SUPERIOR COURT OF NEW JERSEY APPELLATE DIVISION


July 12, 2011

STATE OF NEW JERSEY, PLAINTIFF-RESPONDENT,
v.
KEVIN MC CRAY, DEFENDANT-APPELLANT.

On appeal from the Superior Court of New Jersey, Law Division, Essex County, Indictment No. 94-12-4087.

Per curiam.

NOT FOR PUBLICATION WITHOUT THE APPROVAL OF THE APPELLATE DIVISION

Submitted May 4, 2011

Before Judges Cuff, Sapp-Peterson and Simonelli.

Appellant filed a pro se supplemental brief and a pro se reply brief.*fn1

Defendant appeals from the trial court order denying his petition for post-conviction relief (PCR) without first conducting an evidentiary hearing.

On appeal, defendant raises the following points for our consideration:

POINT I

THE TRIAL COURT ERRED IN DENYING THE DEFENDANT'S PETITION FOR POST[-]CONVICTION RELIEF WITHOUT AFFORDING HIM AN EVIDENTIARY HEARING TO FULLY ADDRESS HIS CONTENTION THAT HE FAILED TO RECEIVE ADEQUATE LEGAL REPRESENTATION AT THE TRIAL LEVEL.

A. THE PREVAILING LEGAL PRINCIPLES REGARDING CLAIMS OF INEFFECTIVE ASSISTANCE OF COUNSEL, EVIDENTIARY HEARINGS AND PETITIONS FOR POST[-]CONVICTION RELIEF.

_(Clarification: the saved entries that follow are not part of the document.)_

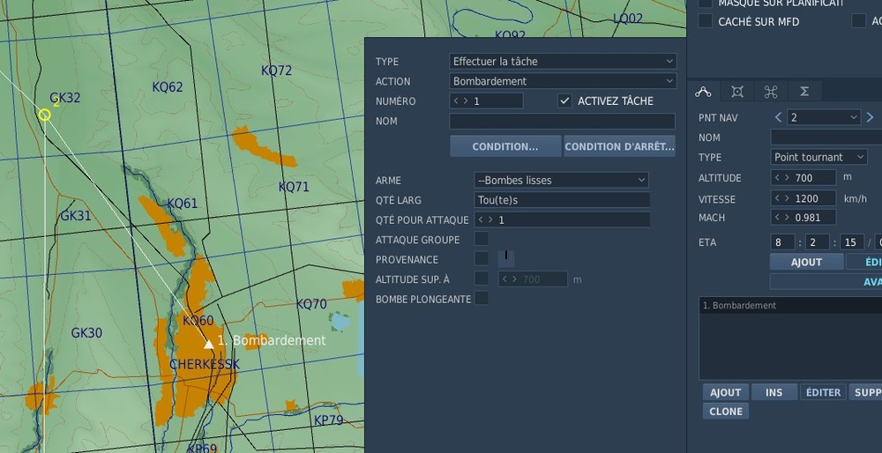Click the NOM text field in task panel

(563, 121)
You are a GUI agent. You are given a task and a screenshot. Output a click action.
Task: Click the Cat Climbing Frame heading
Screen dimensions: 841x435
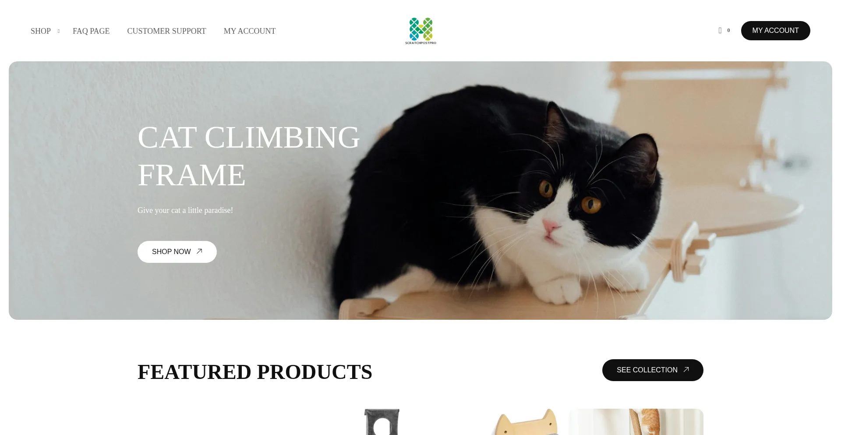248,156
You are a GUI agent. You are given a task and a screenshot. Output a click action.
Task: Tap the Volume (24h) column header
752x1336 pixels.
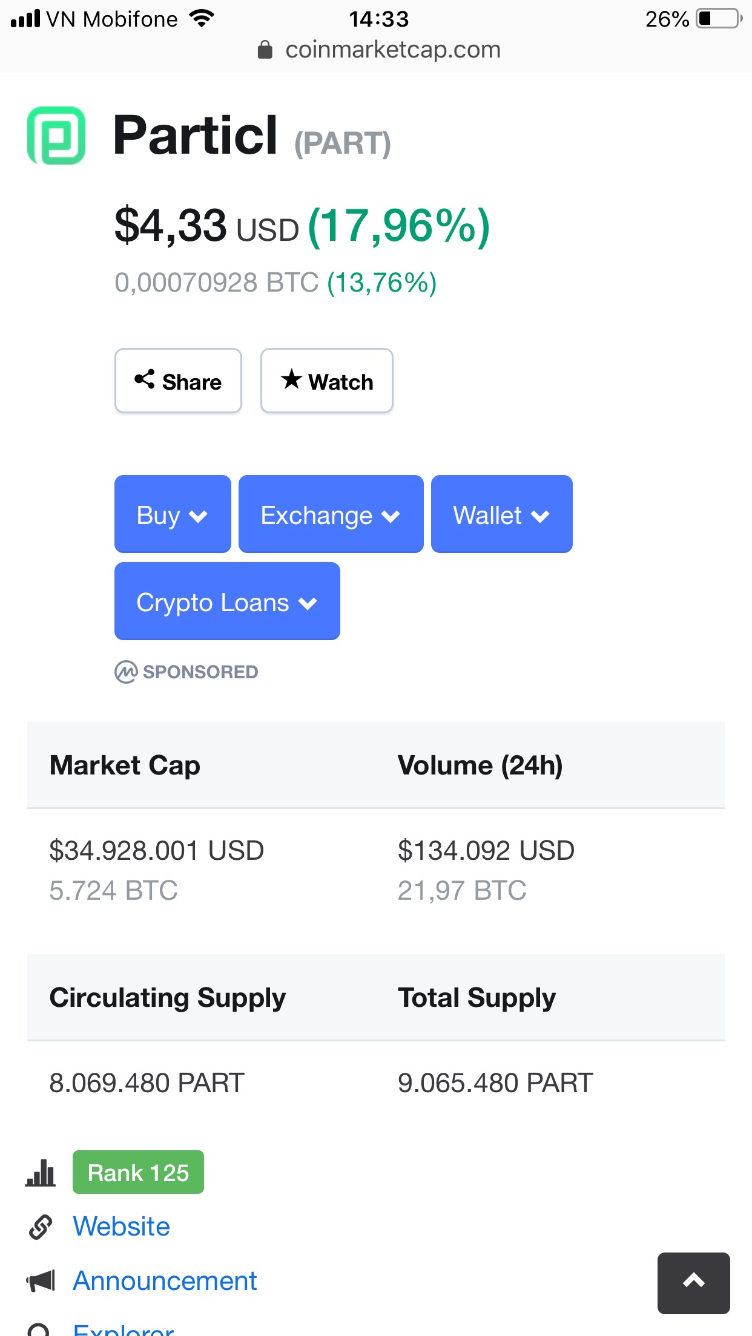[480, 765]
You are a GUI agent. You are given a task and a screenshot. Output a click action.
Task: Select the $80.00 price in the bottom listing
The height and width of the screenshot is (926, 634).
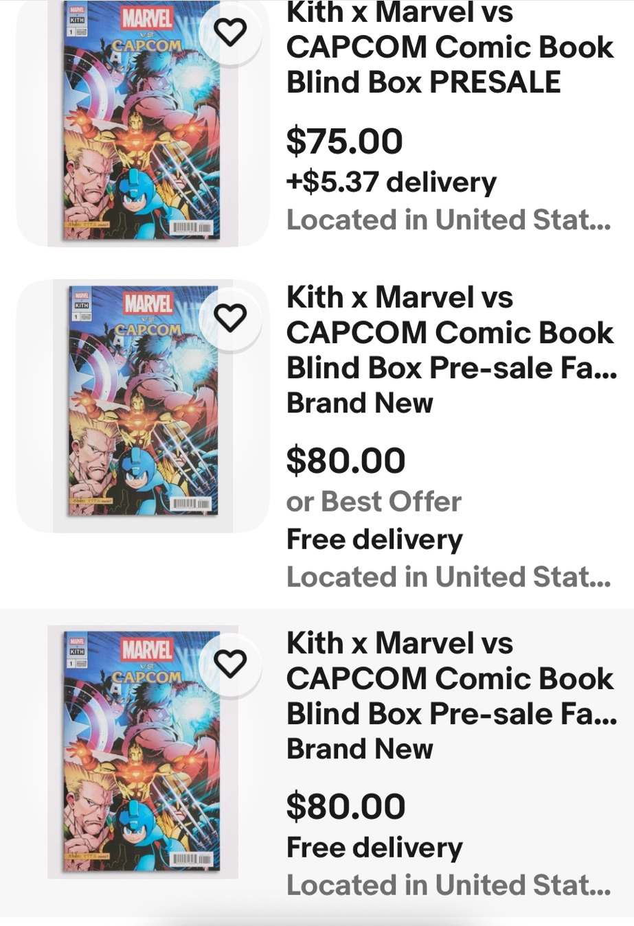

B. SINCE THE DEFENDANT'S ONLY VIABLE DEFENSES TO THE VARIOUS CHARGES REQUIRED HIS TRIAL TESTIMONY AS WELL AS THAT OF ONE OR BOTH CO-DEFENDANTS, HE PRESENTED A PRIMA FACE CASE OF INEFFECTIVE ASSISTANCE OF COUNSEL AT LEAST WARRANTING AN EVIDENTIARY HEARING IN LIGHT OF TRIAL COUNSEL'S FAILURE TO CALL THE DEFENDANT OR EITHER CO-DEFENDANT AS WITNESSES AT TRIAL.

POINT II

THE TRIAL COURT ERRED IN DENYING THE DEFENDANT'S PETITION FOR POST[-]CONVICTION RELIEF, IN PART, ON PROCEDURAL GROUNDS PURSUANT TO RULE 3:22-5.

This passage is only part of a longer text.